L'Osservatore Romano condena liberação americana a células-tronco

Agência ANSA

VATICANO - O jornal vaticano L'Osservatore Romano criticou a decisão do presidente dos Estados Unidos, Barack Obama, de pôr fim às restrições impostas ao financiamento público de pesquisas com células-tronco embrionárias no país.

Em um artigo que será veiculado em sua edição de amanhã, mas que foi antecipado à imprensa, a publicação afirma que "o embrião é um sujeito em seu significado ontológico", e que "é sobre este pensamento que se funda uma real democracia".

Segundo o jornal, "o reconhecimento da dignidade pessoal deve ser estendido a todas as fases da existência".

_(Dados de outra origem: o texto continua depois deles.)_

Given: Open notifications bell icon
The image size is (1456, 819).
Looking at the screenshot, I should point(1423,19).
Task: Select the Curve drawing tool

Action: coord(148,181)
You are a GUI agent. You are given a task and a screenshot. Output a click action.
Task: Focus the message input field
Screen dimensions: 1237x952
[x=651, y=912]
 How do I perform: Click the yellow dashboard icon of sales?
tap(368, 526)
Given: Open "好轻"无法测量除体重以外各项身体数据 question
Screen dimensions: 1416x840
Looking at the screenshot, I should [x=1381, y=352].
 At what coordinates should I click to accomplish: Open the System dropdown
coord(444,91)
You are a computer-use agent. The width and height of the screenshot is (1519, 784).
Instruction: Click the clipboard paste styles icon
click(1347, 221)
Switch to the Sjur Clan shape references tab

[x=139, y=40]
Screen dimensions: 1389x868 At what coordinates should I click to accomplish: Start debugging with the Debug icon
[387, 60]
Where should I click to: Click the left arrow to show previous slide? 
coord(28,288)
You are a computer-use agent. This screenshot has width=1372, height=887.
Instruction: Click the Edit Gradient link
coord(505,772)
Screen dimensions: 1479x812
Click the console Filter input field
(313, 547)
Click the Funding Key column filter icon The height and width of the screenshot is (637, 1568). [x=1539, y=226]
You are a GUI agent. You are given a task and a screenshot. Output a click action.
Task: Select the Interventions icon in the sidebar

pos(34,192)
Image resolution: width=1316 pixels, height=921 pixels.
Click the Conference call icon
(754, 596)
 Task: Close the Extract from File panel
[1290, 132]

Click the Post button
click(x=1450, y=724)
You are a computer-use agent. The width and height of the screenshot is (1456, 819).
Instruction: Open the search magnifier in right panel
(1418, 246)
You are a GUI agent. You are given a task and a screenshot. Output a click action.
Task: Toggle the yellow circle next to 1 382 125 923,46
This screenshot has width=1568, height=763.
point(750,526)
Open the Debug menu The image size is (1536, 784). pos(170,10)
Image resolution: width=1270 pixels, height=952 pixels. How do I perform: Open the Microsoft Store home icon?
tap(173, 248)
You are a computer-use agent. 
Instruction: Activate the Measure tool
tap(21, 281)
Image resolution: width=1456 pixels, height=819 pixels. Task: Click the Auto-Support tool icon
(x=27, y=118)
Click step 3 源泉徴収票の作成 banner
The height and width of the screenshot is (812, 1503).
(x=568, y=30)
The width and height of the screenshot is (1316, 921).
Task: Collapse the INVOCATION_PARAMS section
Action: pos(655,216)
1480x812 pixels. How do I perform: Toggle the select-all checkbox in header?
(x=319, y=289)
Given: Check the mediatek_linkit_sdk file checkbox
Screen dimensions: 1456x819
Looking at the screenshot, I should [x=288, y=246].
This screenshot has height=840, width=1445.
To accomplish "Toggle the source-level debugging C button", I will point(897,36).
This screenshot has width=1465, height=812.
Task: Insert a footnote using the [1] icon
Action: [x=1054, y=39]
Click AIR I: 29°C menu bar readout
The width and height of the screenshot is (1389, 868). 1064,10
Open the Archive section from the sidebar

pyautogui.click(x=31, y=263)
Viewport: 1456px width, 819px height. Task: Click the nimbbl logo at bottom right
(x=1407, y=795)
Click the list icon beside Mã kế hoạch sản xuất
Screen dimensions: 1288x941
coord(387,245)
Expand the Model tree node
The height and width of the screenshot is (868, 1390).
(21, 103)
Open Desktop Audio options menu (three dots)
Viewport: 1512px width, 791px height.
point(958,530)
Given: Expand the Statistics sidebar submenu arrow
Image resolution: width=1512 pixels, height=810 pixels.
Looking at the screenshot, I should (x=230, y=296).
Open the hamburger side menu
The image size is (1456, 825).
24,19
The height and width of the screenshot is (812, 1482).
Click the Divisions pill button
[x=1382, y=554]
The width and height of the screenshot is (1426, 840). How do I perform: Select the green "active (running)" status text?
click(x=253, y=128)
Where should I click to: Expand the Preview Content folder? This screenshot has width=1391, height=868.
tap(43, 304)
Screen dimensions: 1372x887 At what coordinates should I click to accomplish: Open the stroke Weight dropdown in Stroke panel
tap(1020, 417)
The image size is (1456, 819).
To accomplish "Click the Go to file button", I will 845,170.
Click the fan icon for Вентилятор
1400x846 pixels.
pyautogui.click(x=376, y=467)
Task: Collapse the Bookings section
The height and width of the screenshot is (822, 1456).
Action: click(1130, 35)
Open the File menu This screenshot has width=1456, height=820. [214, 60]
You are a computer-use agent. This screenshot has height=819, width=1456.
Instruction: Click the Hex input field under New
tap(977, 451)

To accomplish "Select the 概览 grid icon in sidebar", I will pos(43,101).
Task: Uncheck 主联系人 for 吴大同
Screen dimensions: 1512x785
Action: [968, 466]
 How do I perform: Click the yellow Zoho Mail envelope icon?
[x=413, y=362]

Nos últimos oito anos, durante o governo de George Bush, estudos e pesquisas só podiam receber dinheiro público se usassem células-tronco embrionárias produzidas antes de 9 de agosto de 2001.

Hoje, ao assinar uma ordem executiva, Obama acabou com a restrição. A postura do presidente foi contestada por bispos católicos norte-americanos, para os quais a decisão representa a "triste vitória da política sobre a ciência e a ética" e é uma ação "moralmente equivocada", que estimula a "destruição de vidas humanas inocentes".

Em seu artigo, que é assinado pelo diretor do Centro de Bioética da Universidade Católica de Roma, Adriano Pessina, o L'Osservatore Romano diz estar de acordo com as posições da Igreja dos Estados Unidos.

No sábado, o jornal já havia publicado um texto em que definiu o trabalho realizado com células-tronco embrionárias como "imoral e supérfluo".